Mas se, no campo dos cordofones, em particular no das violas de arame, houve algo que marcou pelo ineditismo o calendário nestes últimos meses, foi o disco Violas EnCantadas, assinado por um trio versado nestas “conversas de cordas”: o brasileiro Fernando Deghi e os portugueses José Barros (fundador dos Navegante) e Ricardo Fonseca. O lançamento deu-se há quase um mês, na noite de 29 de Abril, no Cineteatro Municipal 

de Castro Verde, e bastava olhar o palco, mesmo antes do início do espectáculo, para se perceber a amplitude do projecto: ali estavam nada menos do que 22 cordofones diferentes, aos quais se juntariam mais três, trazidos pelos músicos. Um total de 25, embora não os tenham tocado todos, nem no disco Violas EnCantadas, dando-nos este a conhecer não só o “B.I.” como a afinação de nove daqueles instrumentos (as violas Braguesa, Caipiresa — uma mistura da viola Caipira com a Braguesa —, Campaniça, Beiroa, Amarantina, Harpa viola, Ayla, Flor de Liz e Marieta) e o nome dos respectivos construtores.

No palco Cineteatro Municipal de Castro Verde: 22 cordofones à espera dos músicos DR

Foi um processo de criação que levou tempo, desde Setembro de 2022, quando começou a primeira de três residências artísticas onde os músicos foram testando ideias e repertórios, acabando por cruzar, de forma harmónica e com êxito, temas nascidos dos dois lados do Atlântico, como o Trenzinho do Caipira de Villa-Lobos e Ferreira Gullar com o tradicional do Alto Alentejo Lá vem o comboio (o primeiro com arranjo de Fernando Deghi e o segundo com adaptação de José Barros); a sertaneja Tristeza do Jeca, de Angelino de Oliveira, com Amora madura, tradicional do Baixo Alentejo; o Luar do Sertão de Catulo da Paixão Cearense e João Pernambuco com Saudades da Lua, um original de José Barros; o Mourão da porteira, de João Pacífico e Raul Torres, com Gotinha de água, criação de José Barros a partir de um tradicional do Alto Alentejo; ou a Padeirinha, original de Ricardo Fonseca, com a nordestina Asa Branca de Luiz Gonzaga.

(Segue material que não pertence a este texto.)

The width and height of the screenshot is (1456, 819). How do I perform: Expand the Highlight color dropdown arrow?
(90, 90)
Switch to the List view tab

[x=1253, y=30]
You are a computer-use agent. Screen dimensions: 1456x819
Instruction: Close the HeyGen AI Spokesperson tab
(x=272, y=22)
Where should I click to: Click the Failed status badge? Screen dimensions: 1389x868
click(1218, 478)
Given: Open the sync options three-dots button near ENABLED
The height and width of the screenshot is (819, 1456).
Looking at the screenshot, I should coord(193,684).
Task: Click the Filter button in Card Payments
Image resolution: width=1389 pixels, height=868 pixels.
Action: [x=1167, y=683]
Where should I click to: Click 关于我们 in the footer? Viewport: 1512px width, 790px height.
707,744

Ora se o EnCantadas do título deriva em parte do facto de tais canções terem letra, casada com a sonoridade das violas que aqui as acompanham, vem também do misto de surpresa e encantamento que tais “casamentos” provocam no ouvinte, sem que se estranhe a transição das sonoridades brasileiras para as portuguesas, ou vice-versa, nem o recurso, nas instrumentações e arranjos, a cordofones de diferentes proveniências, formatos e afinações.

Como bem escreve o etnomusicólogo Domingos Morais, num texto inserido no libreto do disco, os três músicos “arriscam procurar improváveis relações, coincidências, em motivos melódicos e rítmicos, poesias e temáticas como pontos de partida para nos darem novas leituras de temas revelados nos títulos, mas que nos exigem uma enorme argúcia na sua descoberta, possível numa audição atenta”. Foi o que sucedeu em Castro Verde, berço acolhedor de tão criativo encontro, e é o que sucederá a quem ouvir o disco que dele ficou: Violas EnCantadas, a fazer jus ao título.